Im Berliner Bankenprozess werden der frühere Berlin-Hyp-Chef Landowsky und elf weitere Angeklagte freigesprochen. Außerdem: Die Bankenaufsicht schaltet sich in den Poker um die WestLB ein.

Im Bankenprozess hat das Landgericht Berlin den früheren Berlin-Hyp-Vorstandschef und CDU-Politiker Klaus-Rüdiger Landowsky und weitere elf Angeklagte vom Vorwurf der Untreue freigesprochen. In dem 18-monatigen Verfahren hatten alle Angeklagten den Vorwurf bestritten und eine Pflichtverletzung von sich gewiesen.

Prozess zum Berliner Bankenskandal

Klaus-Rüdiger Landowsky und weitere elf Angeklagte sind vom Vorwurf der Untreue im Berliner Bankenprozess freigesprochen worden.

(Foto: dpa)

Neben der Verteidigung plädierte letztlich auch die Staatsanwaltschaft auf Freispruch.

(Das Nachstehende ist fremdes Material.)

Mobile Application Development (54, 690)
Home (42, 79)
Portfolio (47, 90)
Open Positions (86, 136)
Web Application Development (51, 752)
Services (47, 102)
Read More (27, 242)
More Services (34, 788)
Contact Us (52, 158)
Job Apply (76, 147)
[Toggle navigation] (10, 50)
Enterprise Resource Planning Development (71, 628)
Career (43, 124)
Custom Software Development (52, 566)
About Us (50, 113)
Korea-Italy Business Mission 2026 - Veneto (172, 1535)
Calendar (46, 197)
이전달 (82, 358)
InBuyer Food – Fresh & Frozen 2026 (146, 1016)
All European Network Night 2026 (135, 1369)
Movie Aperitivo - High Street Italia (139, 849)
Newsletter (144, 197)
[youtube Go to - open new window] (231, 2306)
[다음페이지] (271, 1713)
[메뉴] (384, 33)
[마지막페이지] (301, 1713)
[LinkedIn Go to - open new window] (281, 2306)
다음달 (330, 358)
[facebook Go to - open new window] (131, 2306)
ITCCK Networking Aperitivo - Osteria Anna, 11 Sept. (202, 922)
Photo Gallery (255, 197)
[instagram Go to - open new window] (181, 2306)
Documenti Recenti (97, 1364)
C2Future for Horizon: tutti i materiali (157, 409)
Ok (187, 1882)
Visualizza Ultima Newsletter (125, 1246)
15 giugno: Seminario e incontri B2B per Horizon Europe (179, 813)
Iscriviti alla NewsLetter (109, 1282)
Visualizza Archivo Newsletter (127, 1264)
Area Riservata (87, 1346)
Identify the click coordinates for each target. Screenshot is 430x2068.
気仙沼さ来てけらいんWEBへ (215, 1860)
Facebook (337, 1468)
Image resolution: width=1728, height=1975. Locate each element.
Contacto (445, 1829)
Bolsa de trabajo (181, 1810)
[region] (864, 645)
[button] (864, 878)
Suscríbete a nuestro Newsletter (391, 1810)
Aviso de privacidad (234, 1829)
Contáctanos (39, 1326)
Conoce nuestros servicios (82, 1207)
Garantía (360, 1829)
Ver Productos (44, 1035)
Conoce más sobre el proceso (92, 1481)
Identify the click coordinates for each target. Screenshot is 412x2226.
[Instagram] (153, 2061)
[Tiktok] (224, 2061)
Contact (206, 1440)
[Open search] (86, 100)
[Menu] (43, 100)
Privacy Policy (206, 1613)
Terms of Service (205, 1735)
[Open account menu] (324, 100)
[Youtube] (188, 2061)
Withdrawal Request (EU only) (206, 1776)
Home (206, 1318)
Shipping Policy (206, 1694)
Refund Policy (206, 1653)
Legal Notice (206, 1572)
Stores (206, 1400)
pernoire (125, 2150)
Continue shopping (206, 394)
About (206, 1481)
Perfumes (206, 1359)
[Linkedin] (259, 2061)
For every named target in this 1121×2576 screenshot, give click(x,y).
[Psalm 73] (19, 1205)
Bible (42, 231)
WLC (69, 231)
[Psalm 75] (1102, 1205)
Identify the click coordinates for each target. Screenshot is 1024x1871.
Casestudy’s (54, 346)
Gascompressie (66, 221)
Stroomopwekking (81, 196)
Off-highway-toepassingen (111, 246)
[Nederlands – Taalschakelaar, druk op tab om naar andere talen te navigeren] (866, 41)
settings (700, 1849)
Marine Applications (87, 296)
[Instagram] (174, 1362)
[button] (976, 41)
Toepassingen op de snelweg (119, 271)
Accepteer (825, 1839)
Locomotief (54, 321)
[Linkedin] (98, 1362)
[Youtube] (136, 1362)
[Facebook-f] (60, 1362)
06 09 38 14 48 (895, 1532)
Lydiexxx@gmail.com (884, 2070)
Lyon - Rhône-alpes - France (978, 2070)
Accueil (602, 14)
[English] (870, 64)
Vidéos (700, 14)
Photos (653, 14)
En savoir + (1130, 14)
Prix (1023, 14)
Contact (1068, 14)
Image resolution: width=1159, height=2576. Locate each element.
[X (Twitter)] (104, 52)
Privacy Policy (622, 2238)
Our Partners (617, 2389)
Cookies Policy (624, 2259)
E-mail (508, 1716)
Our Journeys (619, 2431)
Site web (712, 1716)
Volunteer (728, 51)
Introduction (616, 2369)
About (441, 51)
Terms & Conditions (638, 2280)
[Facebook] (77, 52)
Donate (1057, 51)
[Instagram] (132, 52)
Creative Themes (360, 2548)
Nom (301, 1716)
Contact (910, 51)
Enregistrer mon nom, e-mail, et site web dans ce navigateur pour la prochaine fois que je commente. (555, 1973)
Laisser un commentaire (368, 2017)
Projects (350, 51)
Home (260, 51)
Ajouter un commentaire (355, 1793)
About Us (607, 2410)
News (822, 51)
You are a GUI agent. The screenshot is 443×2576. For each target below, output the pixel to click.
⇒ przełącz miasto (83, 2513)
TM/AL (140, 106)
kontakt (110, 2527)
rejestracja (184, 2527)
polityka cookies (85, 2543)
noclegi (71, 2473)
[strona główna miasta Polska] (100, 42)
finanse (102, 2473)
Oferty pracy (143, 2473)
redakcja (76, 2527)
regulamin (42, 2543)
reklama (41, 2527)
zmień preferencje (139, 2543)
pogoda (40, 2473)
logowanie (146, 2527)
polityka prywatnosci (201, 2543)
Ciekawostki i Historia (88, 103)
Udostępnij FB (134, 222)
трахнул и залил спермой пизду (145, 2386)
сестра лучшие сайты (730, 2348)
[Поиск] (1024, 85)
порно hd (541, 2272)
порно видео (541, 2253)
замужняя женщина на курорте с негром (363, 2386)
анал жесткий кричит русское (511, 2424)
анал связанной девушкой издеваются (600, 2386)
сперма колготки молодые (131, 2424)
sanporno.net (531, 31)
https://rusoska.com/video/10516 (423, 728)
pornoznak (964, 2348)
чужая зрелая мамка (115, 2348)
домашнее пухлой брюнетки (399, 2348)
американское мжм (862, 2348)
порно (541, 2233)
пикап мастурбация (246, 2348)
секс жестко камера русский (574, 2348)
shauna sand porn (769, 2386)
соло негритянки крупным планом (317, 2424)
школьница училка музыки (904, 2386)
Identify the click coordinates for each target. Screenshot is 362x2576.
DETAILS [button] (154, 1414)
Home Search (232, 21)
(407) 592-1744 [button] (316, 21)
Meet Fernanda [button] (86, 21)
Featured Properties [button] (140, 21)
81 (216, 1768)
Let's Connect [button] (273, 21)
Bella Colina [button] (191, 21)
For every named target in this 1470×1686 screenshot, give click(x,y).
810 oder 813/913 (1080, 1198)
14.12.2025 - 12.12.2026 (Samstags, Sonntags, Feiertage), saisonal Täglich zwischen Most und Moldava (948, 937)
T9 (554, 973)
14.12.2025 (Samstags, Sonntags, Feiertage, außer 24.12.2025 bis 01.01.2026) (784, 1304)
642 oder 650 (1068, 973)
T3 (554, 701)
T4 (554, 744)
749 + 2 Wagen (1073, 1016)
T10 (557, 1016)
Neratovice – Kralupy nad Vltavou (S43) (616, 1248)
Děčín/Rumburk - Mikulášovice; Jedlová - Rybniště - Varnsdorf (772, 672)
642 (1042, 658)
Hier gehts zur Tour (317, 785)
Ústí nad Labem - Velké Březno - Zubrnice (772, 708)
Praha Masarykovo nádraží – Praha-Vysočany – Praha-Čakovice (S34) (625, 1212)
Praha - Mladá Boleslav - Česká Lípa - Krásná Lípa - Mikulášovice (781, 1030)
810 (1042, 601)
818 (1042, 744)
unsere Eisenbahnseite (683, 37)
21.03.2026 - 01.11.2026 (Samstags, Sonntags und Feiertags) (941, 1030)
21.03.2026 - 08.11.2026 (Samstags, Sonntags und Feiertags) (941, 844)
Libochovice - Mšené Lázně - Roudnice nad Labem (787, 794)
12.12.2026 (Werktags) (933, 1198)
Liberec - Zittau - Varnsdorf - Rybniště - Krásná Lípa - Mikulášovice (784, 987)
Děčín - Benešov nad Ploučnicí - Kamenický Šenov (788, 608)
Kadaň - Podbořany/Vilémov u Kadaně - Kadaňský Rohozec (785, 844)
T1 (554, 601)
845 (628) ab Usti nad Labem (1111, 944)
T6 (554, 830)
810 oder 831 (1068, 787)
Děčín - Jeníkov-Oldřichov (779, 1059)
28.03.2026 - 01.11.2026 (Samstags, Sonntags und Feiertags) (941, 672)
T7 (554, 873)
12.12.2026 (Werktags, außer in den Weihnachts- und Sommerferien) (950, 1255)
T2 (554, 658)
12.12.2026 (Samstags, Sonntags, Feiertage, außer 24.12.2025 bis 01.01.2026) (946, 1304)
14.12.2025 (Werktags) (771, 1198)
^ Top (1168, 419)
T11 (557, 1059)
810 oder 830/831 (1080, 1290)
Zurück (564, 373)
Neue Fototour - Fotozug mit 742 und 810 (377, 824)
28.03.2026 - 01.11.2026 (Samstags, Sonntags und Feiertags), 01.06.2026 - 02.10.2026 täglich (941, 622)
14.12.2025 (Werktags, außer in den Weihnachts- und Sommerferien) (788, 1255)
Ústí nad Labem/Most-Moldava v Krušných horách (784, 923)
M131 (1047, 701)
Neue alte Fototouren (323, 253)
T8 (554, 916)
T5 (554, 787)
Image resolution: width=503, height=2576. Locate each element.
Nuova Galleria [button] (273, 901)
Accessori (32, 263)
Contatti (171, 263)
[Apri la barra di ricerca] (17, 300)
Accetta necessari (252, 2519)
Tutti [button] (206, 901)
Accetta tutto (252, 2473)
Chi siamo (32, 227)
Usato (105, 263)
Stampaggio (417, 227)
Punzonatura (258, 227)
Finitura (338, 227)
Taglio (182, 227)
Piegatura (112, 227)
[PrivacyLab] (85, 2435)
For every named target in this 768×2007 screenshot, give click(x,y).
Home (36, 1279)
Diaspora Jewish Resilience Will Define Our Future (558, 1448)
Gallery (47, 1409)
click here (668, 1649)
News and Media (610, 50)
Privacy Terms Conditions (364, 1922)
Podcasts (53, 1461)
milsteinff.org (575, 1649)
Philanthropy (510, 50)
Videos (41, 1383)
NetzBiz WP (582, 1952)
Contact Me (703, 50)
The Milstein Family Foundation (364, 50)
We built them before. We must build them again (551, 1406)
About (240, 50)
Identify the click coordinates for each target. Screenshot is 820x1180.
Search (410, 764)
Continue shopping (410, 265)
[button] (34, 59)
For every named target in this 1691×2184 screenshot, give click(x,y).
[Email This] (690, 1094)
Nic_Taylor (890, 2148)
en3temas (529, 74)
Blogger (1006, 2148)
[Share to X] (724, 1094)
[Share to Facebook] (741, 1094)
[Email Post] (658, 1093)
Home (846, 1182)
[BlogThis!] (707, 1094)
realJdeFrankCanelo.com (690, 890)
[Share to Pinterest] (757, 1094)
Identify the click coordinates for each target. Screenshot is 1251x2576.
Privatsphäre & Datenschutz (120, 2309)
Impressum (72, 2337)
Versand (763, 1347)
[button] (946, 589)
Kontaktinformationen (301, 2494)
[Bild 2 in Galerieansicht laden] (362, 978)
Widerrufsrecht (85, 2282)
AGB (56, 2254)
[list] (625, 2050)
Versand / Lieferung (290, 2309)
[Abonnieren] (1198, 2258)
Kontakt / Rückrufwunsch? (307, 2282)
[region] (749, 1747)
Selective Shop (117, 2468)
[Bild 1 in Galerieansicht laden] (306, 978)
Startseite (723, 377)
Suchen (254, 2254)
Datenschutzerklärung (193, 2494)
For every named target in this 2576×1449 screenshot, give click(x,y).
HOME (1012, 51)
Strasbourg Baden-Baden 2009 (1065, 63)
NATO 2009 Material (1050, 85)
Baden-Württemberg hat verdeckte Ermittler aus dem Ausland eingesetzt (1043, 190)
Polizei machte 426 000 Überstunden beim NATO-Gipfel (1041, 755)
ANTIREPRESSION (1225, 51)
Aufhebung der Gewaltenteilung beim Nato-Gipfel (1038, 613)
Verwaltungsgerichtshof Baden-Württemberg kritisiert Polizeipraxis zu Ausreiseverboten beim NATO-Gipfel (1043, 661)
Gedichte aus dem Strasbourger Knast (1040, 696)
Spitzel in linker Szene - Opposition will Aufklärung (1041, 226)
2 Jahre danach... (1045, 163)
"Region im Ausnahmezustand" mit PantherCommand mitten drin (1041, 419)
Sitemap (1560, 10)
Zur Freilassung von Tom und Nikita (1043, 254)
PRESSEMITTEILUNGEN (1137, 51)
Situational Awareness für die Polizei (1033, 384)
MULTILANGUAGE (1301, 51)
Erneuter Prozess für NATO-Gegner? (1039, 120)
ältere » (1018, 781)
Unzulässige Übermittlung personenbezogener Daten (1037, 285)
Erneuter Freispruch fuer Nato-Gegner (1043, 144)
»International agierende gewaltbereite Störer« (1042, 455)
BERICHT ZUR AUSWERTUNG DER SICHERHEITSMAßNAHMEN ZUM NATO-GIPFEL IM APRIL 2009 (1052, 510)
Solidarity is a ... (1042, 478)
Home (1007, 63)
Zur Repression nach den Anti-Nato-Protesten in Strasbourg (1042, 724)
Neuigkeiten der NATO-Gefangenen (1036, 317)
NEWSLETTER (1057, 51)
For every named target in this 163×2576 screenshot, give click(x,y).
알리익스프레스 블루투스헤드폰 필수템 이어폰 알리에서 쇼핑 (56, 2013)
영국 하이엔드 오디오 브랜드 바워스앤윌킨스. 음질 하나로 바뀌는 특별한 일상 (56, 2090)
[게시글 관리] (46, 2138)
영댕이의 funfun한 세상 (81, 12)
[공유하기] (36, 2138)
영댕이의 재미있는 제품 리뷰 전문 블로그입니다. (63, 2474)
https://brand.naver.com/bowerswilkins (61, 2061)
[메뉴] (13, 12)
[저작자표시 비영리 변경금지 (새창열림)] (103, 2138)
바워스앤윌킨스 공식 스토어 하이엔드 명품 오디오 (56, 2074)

Hintergrund der Anklage ist die Auflage von riskanten Immobilienfonds in den neunziger Jahren.

Es handelte sich dabei um zwei sogenannte Rundum-Sorglos-Fonds der Immobilientochter IBG, die Mitte der neunziger Jahre aufgelegt wurden. Sie boten den Zeichnern Mietgarantien von 25 Jahren sowie Steuervorteile, obwohl der Immobilienmarkt bereits seit 1995 rückläufig war.

Die Anklage ging ursprünglich davon aus, dass der Bankgesellschaft dadurch umgerechnet ein Schaden von rund 58 Millionen Euro entstanden ist und sprach von einer weiteren Vermögensgefährdung von 38,6 Millionen Euro.